|Birth Year : 1866
Death Year : 1944
Country : Russian Federation
Wassily Kandinsky, the first artist to abandon the representation of
objects in painting and thus the first abstract painter, was born in Moscow.
A lawyer and political economist, he became interested in art during an
ethnographical trip to northern Russia and gave up his law career to study
in Munich in 1896. By 1904, he was a contributor to the Paris Autumn Salon
and had opened his own art school. With Jawlensky, he founded the New Artists'
Federation in 1909, and in 1910 he painted his first abstract work and
wrote "Concerning the Spiritual in Art", one of the most important and
influential works on art of this century. With Klee,
Macke, and Marc,
he helped found the Blaue Reiter, where he exhibited and collaborated with
his friends on the: publication of their almanac.

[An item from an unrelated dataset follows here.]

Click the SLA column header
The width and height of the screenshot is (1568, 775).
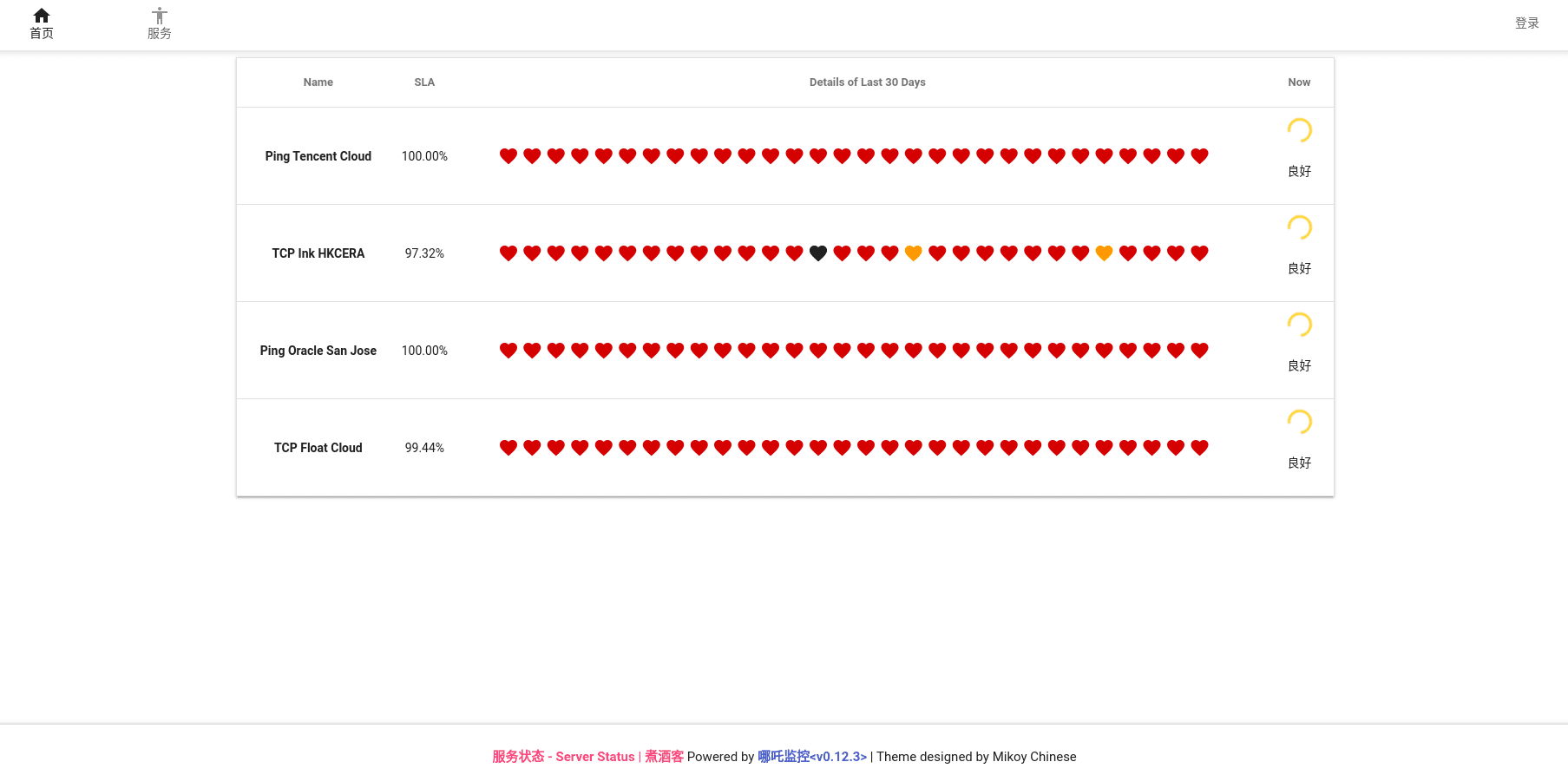(424, 82)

During this period, Kandinsky's abstracts were characterized by brilliant
color, swirling movement, and the forcefulness of the Expressionism from
which they sprang. Following a stay in Switzerland and Sweden during World
War I, Kandinsky returned to Russia after the 1917 Revolution, held several
posts under the People's Commissariat for Popular Culture, and reorganized
or set up 227 museums. Influenced by the Russian Constructivists Lissitsky
and Malewitsch, his style became more precise and more geometric using
quieter color. Kandinsky returned to Germany in 1921 and became a professor
at the Bauhaus in Weimar, joining Klee, Feininger
and Schlemmer. He followed the Bauhaus
to Dessau and finally to Berlin. When the Nazis closed the school, Kandinsky's
paintings were considered so "degenerate" that they were confiscated. The
artist fled to Paris, where he remained until his death in 1944.